Eğitim-Sen broşürüne göre, başvurulabilecek yerler şöyle:
- Okulun rehberlik öğretmenine (Okul öncesi kurumlarda rehberlik öğretmeni olmadığı için doğrudan okul idaresine)
- Okul İdaresine
- Rehberlik ve Araştırma Merkezine
- Sosyal Hizmetler ve Çocuk Esirgeme Kurumuna
- Baroların Çocuk Hakları Merkezlerine
- Emniyet Müdürlüğü Çocuk Şubesi birimlerine
İhmal ya da istismar ile ilgili başvuru telefon üzerinden ya da yazılı olarak yapılabiliyor.
Eğitimciler, İstismara Uğrayan Çocuğu Korumak için Ne Yapabilir?
Çocukların fiziksel ve cinsel istismardan korunması için, bilinçlendirilmesi büyük önem taşıyor.

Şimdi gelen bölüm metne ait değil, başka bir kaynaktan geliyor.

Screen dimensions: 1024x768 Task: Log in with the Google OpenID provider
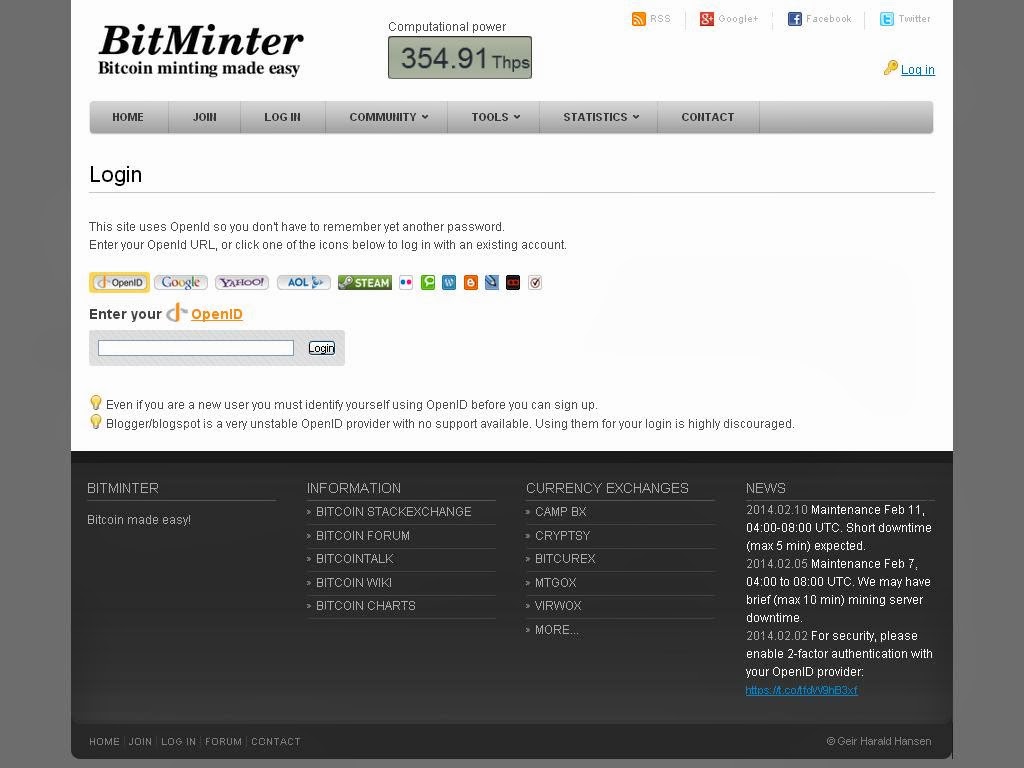click(180, 282)
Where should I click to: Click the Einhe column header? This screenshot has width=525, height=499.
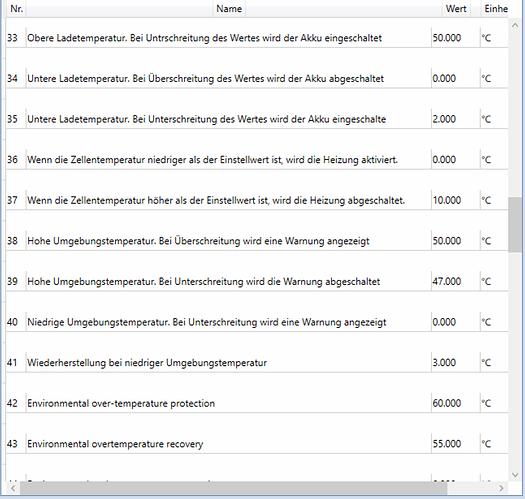(496, 8)
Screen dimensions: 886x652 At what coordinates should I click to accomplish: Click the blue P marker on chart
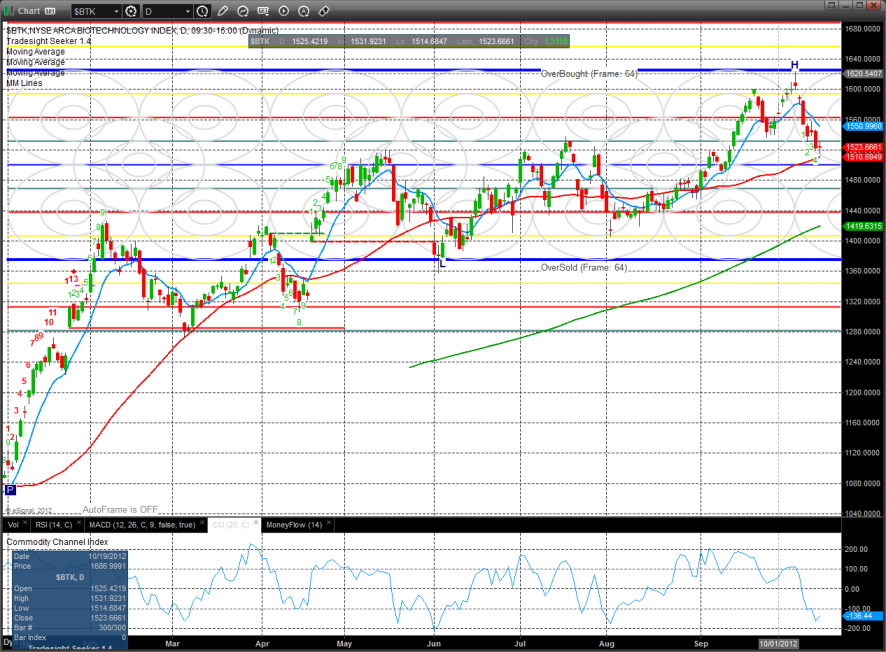click(11, 490)
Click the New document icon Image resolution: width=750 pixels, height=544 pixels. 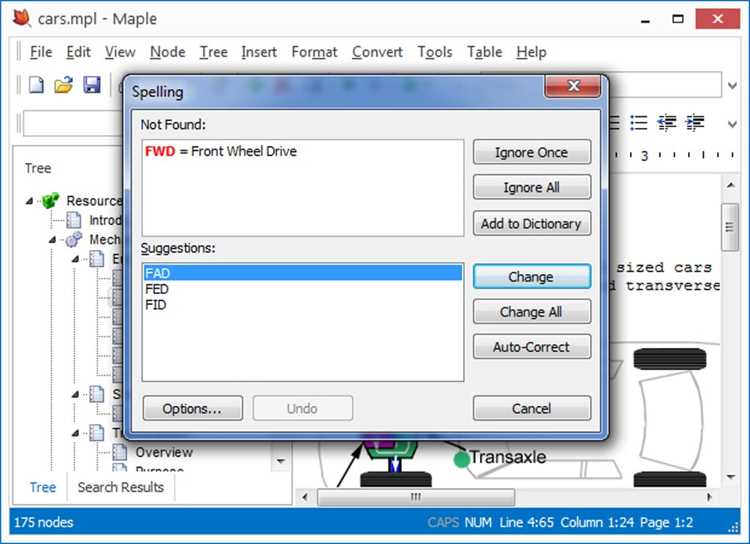point(36,85)
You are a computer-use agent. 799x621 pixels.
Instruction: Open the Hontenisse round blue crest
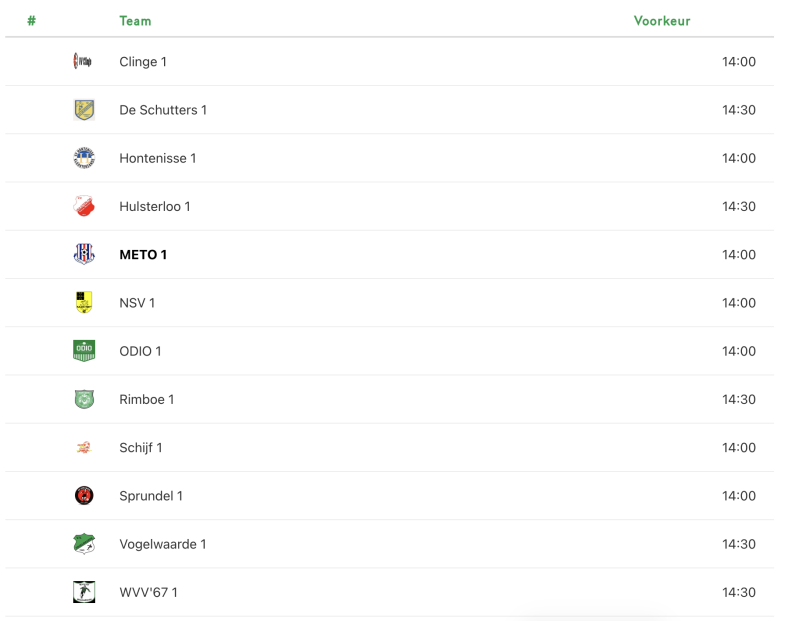[84, 158]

Bu konuda önemli çalışmalar yapan Mor Çatı tarafından hazırlanan broşürlerde çocuğun bedeni ve “dokunmanın türleri” hakkında bilinçlendirilmesini sağlıyor.
- Çocuklara bedenlerinin kendilerine ait ve özel olduğu, kimsenin zorla ve istemediği şekilde dokunamayacağı öğretilmedir.
- Yakınlık istemediğinde çocukların “hayır” deme hakkına sahip olduğu öğretilmelidir.
- Çocuğa iyi ve kötü davranışların neler olduğu öğretilmelidir.
- Çocuklar ana babalar ve öğretmenler arasındaki iletişim kanallarının sürekli açık olması sağlanmalıdır. Bu iletişim kanallarını açık tutmada sınıf öğretmenlerini ve rehber öğretmenler önemli rol oynayabilir.
- Çocuk herhangi bir istismar durumuyla karşılaştığında onu dinlemek ve duygularını anladığımızı hissettirmek önemlidir. Çocuğun özgürce konuşmasına izin vererek bir ilişki kurmak ve ortam sağlamak gerekir.
- Çocuğa ona inandığınız duygusunu vermek önemlidir.
- Çocuğun anlattıklarını abartılı tepkiler vermeden dinlemek gerekir.
- Çocuğun varsa suçluluk duygularını anlatmasına izin vermek gerekir. Bunun onun hatası olmadığını vurgulamak önemlidir.
- Çocuğa bu konuyu paylaştığı için duyulan memnuniyet dile getirilmeli ve konuşmasının doğru bir davranış olduğu vurgulanmalıdır.
- Çocuk Koruma Kanunu gereğince öğretmenlerin çocukların istismar edildiğine tanıklığı durumunda yargı yolunun açılması gerekmektedir. Öğretmenlerin bu konudaki yasal sorumluluklarına ilişkin farkındalığın arttırılması önemlidir.
Çocuklara yönelik cinsel istismarın önüne geçebilmek için, hem ebeveynlerin hem de eğitimcilerin bilinçlenmesi ve çocukları da bilinçlendirmesi büyük önem taşıyor.